**ПОСТАВЛЕННАЯ ЗАДАЧА 1:**
Какие строки списка ниже содержат слово "size"? Найдите их и выпишите полностью.

**ФРАГМЕНТ ТЕКСТА:**
#####
Майя Кучерская

Майя Кучерская

Константин Павлович - "польский король"

Великий князь Константин Павлович Романов (1779-1831), брат двух русских императоров, Александра I и Николая I, в силу целого ряда исторических обстоятельств и в общем вполне независимо от собственной воли оказался героем множества прожектов, анекдотов, слухов и легенд. Реальное историческое бытие Константина Павловича породило целый параллельный мифический мир, в котором он стал главным действующим лицом. История восприятия Константина в России и отчасти Западной Европе должна была бы составить объемное повествование(1), мы предлагаем только одну его возможную страничку.

В 1815 года после решения Венского конгресса о воссоздании Царства Польского Константин Павлович был назначен главнокомандующим польской армией, при физически немощном и безвольном наместнике. Полномочия цесаревича сразу же простерлись далеко за пределы военного ведомства, и по сути именно он и превратился в правителя Царства Польского. Константину пришлось покинуть Польшу лишь спустя 15 лет, во время польского восстания 1830 года, спасая жизнь себе, близким и русскому войску.


Великий князь Константин Павлович
 в польском уланском мундире

Константин упрекал поляков в неблагодарности и хотя отношение Константина к польскому народу никак не назовешь подобострастным(2), некоторые основания к горечи у него были. С годами Константин действительно полюбил поляков, женой его стала польская княжна Иоанна Грудзинская; по многим свидетельствам, великий князь заметно предпочитал поляков русским, молва недаром приписывала ему возглас: "В душе я поляк, совершеннейший поляк!"(3) Мемуарист Михаил Чайковский замечает, что "некоторые назвали великого князя матерью польского войска и мачихою русского"(4). Неудивительно, что любовь Константина Паловича к полякам и его "ополячивание" стало одной из любимых тем народных легенд и слухов(5).

В русских народных представлениях Константин нередко представал польским королем. Один из слухов, записанный в марте 1826 года, сообщает, "будто бы Цесаревич домогается быть вице-королем Польши с тем, чтобы в Царстве Польском присоединить не только Белоруссию, Литву, Волынию, и Подолию, но и Смоленскую и Киевскую губернию". Константин Павлович действительно высказывался за присоединение к Польше восточных провинций, отошедших к России после второго и третьего раздела Польши (в 1793 и 1794 году), следуя политике, выбранной еще императором Александром I. Александр, как известно, по крайней мере на словах, желал исправить допущенные бабушкой несправедливости в отношении поляков. Николай, напротив, не хотел разрушать целостность империи, мягко, но настойчиво спорил с Константином и ни в чем не уступил ему. Во всяком случае о присоединении Смоленской и Киевской губернии речи не шло – но слух преувеличил любовь цесаревича к полякам.
#####
**ПОСТАВЛЕННАЯ ЗАДАЧА 2:**
Перепишите отрывок текста о Константине Павловиче между словами "Константин упрекал поляков" и "легенд и слухов(5)." включительно, переименовав "Мемуарист" в "Современник".
#####
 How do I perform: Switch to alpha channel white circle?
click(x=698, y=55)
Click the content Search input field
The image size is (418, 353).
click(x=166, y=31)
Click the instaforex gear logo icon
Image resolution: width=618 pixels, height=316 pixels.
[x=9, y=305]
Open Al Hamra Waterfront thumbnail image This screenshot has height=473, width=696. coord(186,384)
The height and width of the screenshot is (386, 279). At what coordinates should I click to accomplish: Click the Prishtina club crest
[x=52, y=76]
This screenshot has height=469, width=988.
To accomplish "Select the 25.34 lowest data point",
#####
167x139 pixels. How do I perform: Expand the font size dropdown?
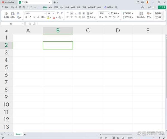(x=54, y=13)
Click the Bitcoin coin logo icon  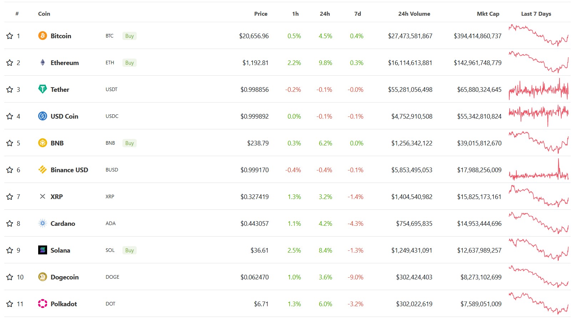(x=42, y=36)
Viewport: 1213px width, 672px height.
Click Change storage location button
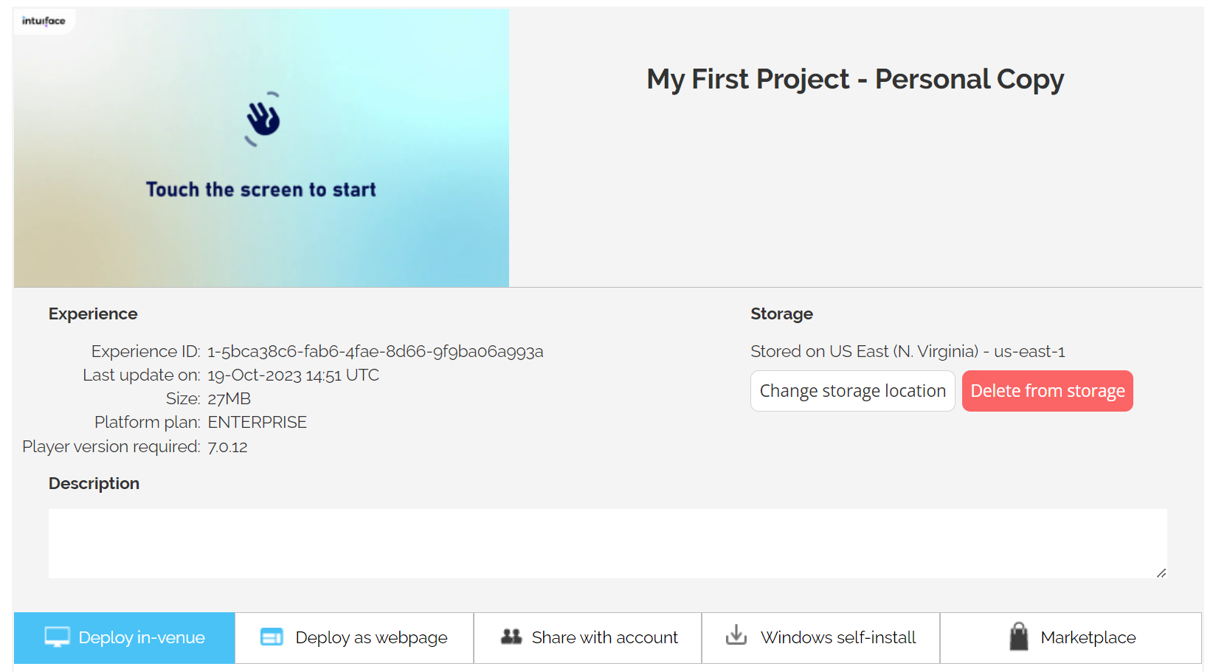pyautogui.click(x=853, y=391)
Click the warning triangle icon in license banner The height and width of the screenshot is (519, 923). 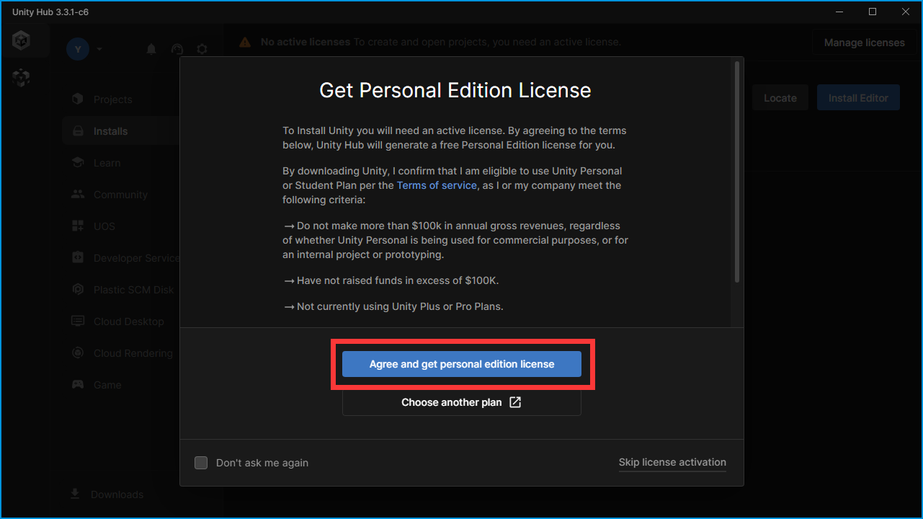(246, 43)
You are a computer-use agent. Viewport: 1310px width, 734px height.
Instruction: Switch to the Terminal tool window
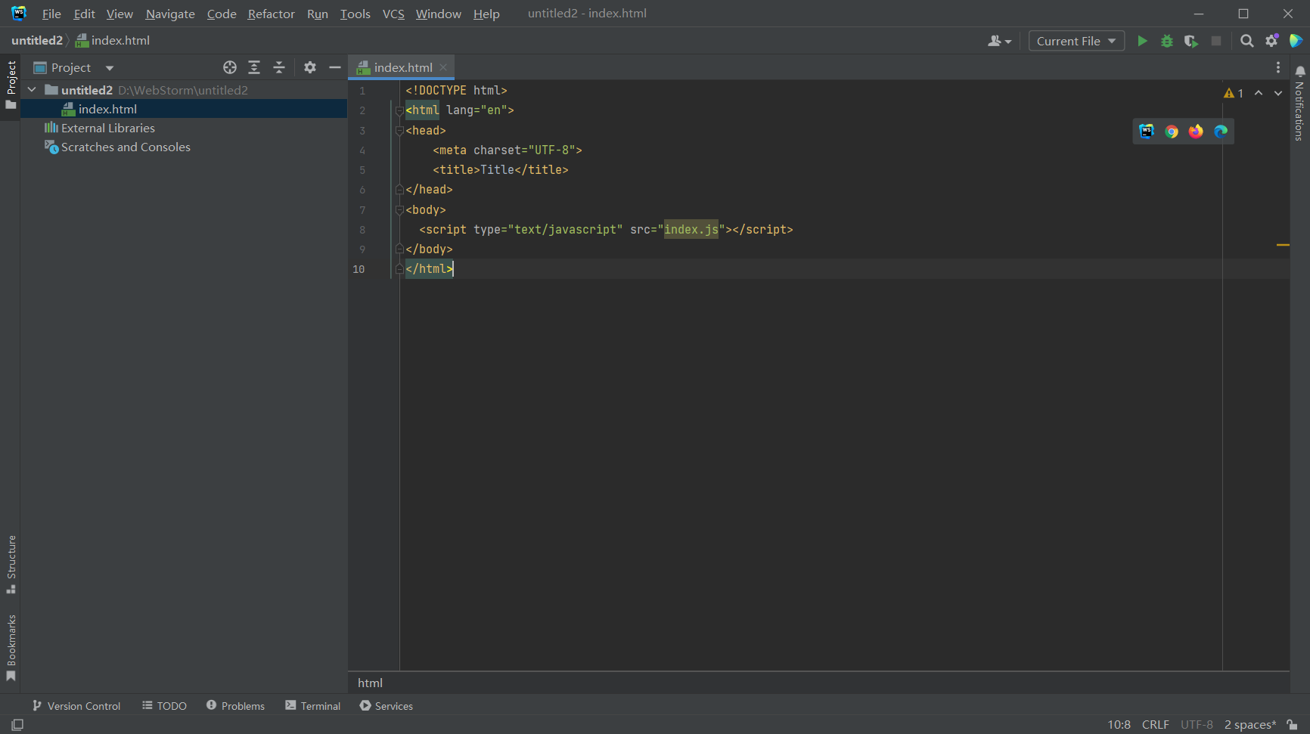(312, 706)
#####
**ПОЛНЫЙ ОТВЕТ 1:**
The image size is (418, 353).
167x139 pixels. How do I perform: Expand the font size dropdown?

**ПОЛНЫЙ ОТВЕТ 2:**
Константин упрекал поляков в неблагодарности и хотя отношение Константина к польскому народу никак не назовешь подобострастным(2), некоторые основания к горечи у него были. С годами Константин действительно полюбил поляков, женой его стала польская княжна Иоанна Грудзинская; по многим свидетельствам, великий князь заметно предпочитал поляков русским, молва недаром приписывала ему возглас: "В душе я поляк, совершеннейший поляк!"(3) Современник Михаил Чайковский замечает, что "некоторые назвали великого князя матерью польского войска и мачихою русского"(4). Неудивительно, что любовь Константина Паловича к полякам и его "ополячивание" стало одной из любимых тем народных легенд и слухов(5).